[Stored entries]

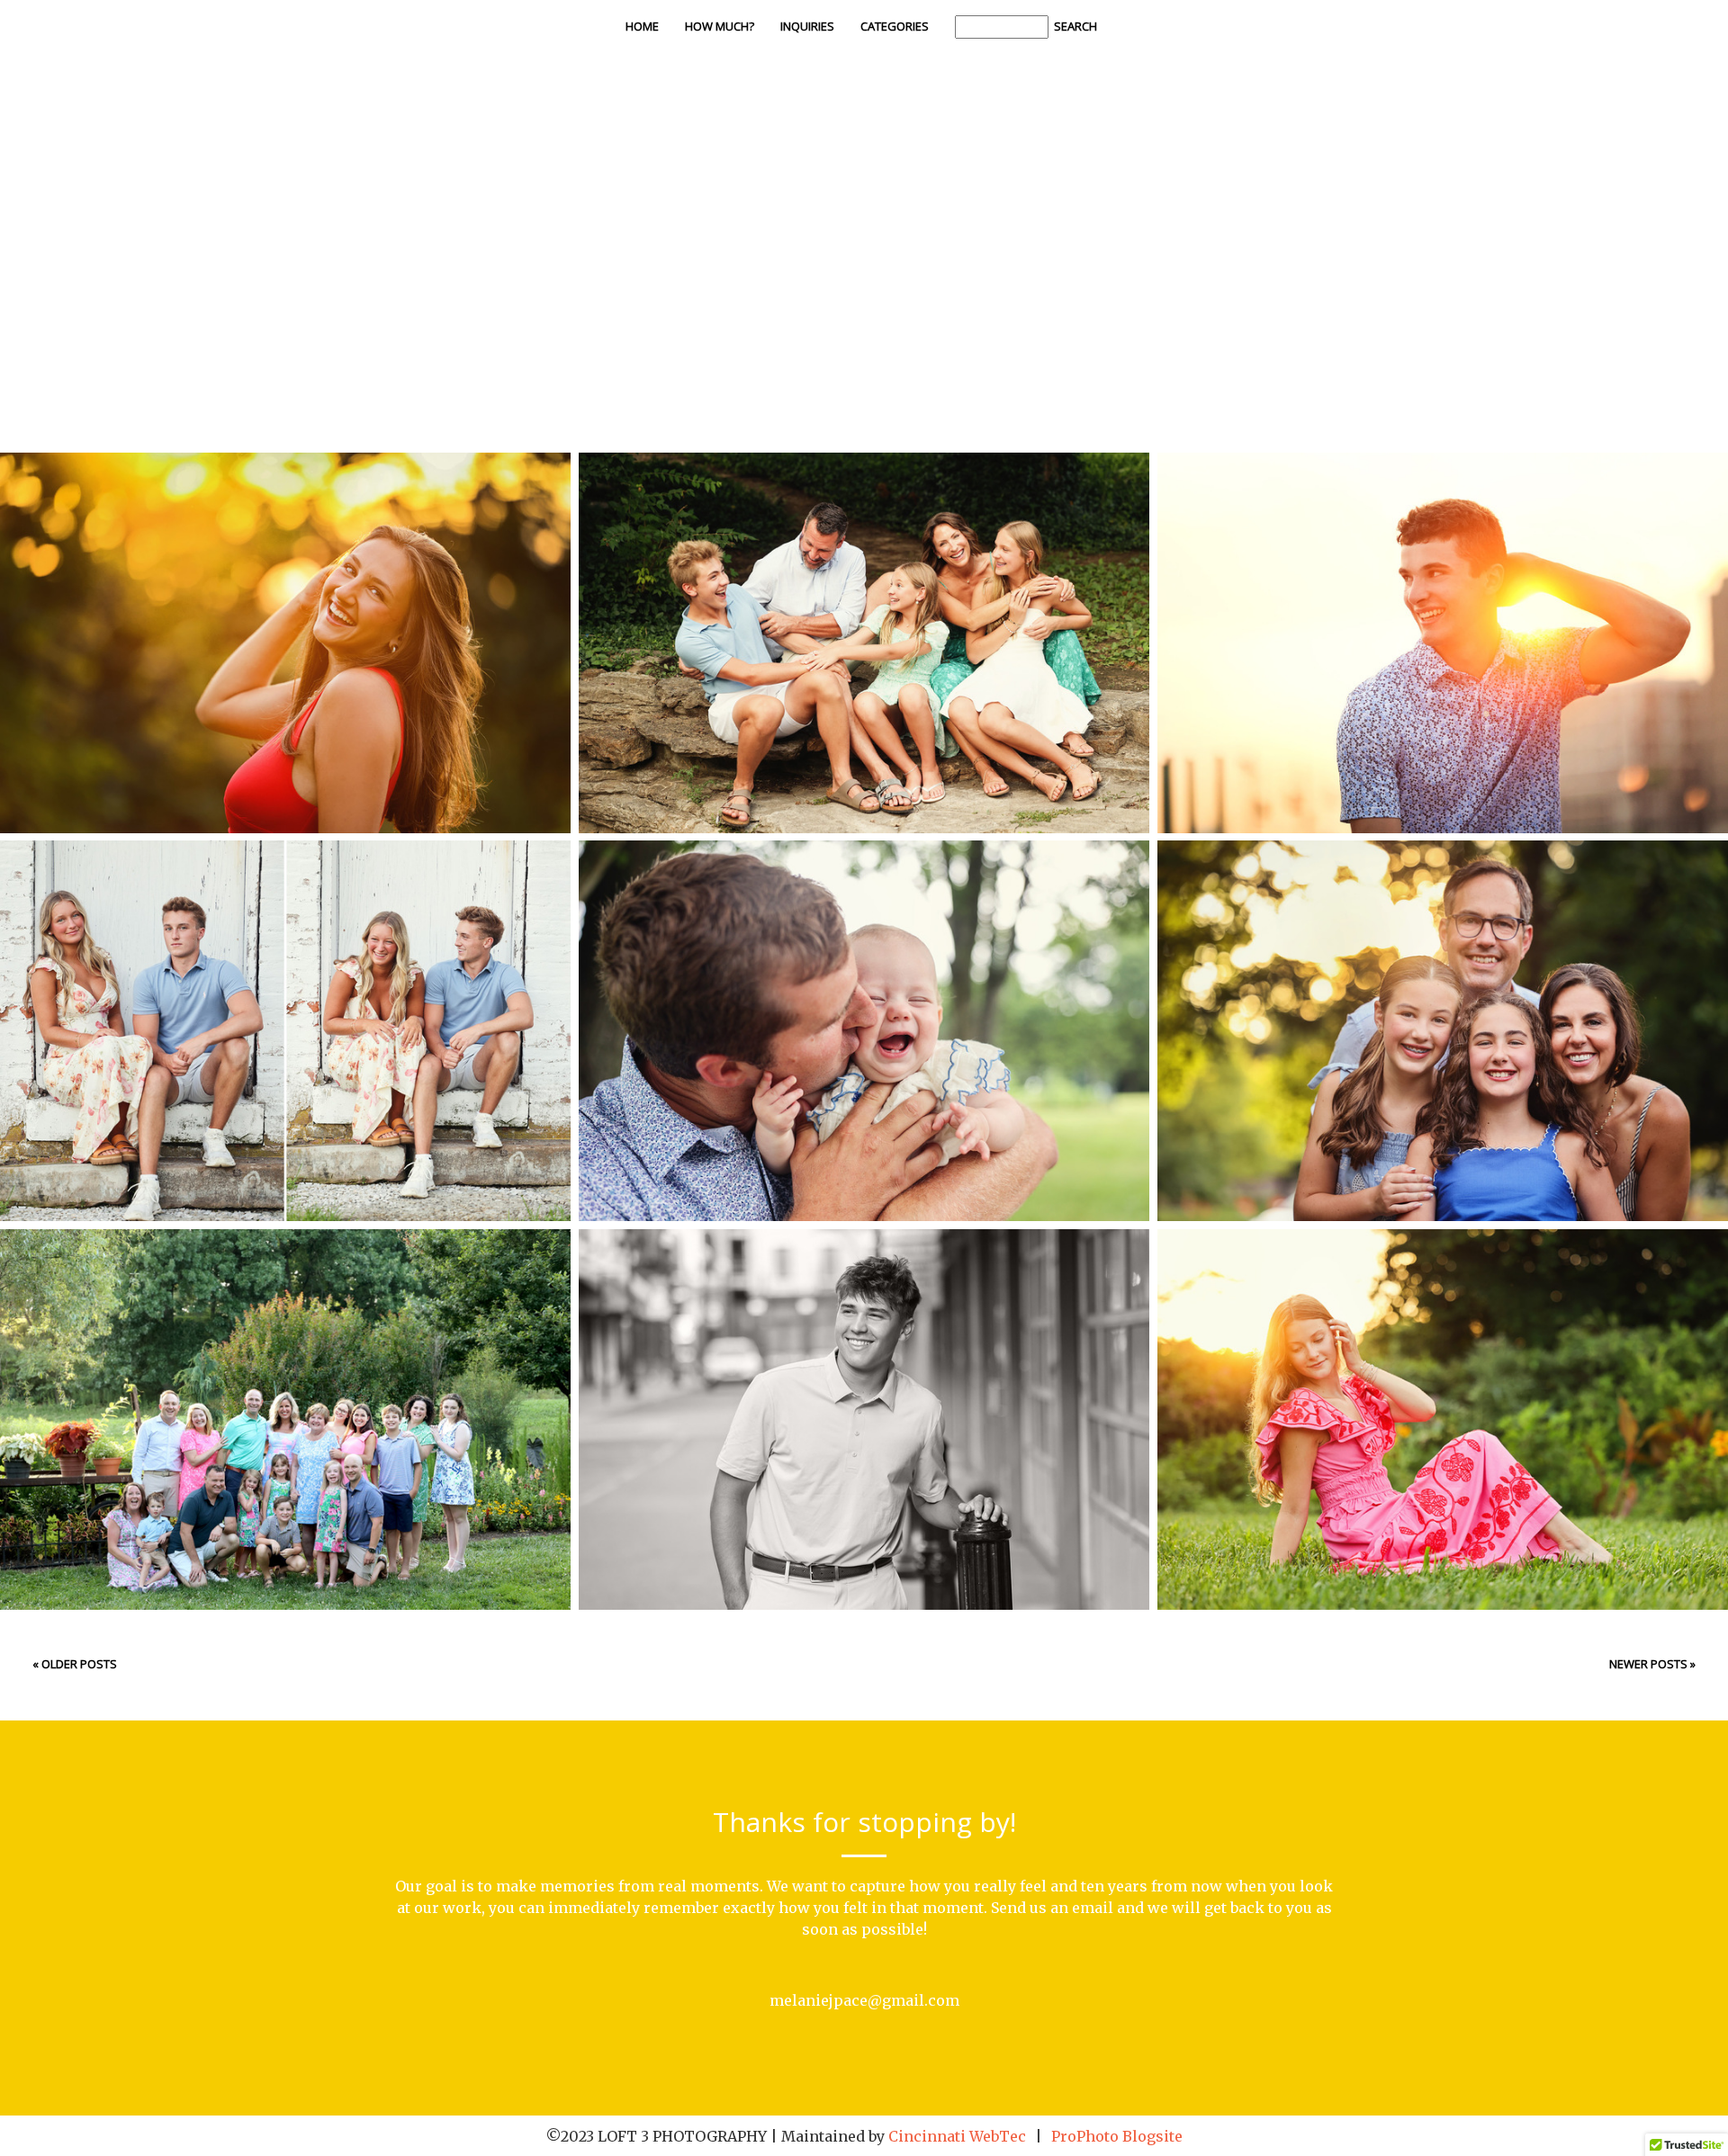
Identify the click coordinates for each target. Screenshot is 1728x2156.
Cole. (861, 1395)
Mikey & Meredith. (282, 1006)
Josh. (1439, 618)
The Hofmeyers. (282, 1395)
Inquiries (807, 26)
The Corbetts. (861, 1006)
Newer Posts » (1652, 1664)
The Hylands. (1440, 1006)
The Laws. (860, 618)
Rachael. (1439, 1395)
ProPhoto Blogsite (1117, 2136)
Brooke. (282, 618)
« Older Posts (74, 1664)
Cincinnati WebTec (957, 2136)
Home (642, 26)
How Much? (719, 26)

--- Assigned task ---
Each line above should be returned exactly as written, apart from any pictures.

--- Written reply ---
Identify the click coordinates for each target. Screenshot is 1728x2156.
Cole. (861, 1395)
Mikey & Meredith. (282, 1006)
Josh. (1439, 618)
The Hofmeyers. (282, 1395)
Inquiries (807, 26)
The Corbetts. (861, 1006)
Newer Posts » (1652, 1664)
The Hylands. (1440, 1006)
The Laws. (860, 618)
Rachael. (1439, 1395)
ProPhoto Blogsite (1117, 2136)
Brooke. (282, 618)
« Older Posts (74, 1664)
Cincinnati WebTec (957, 2136)
Home (642, 26)
How Much? (719, 26)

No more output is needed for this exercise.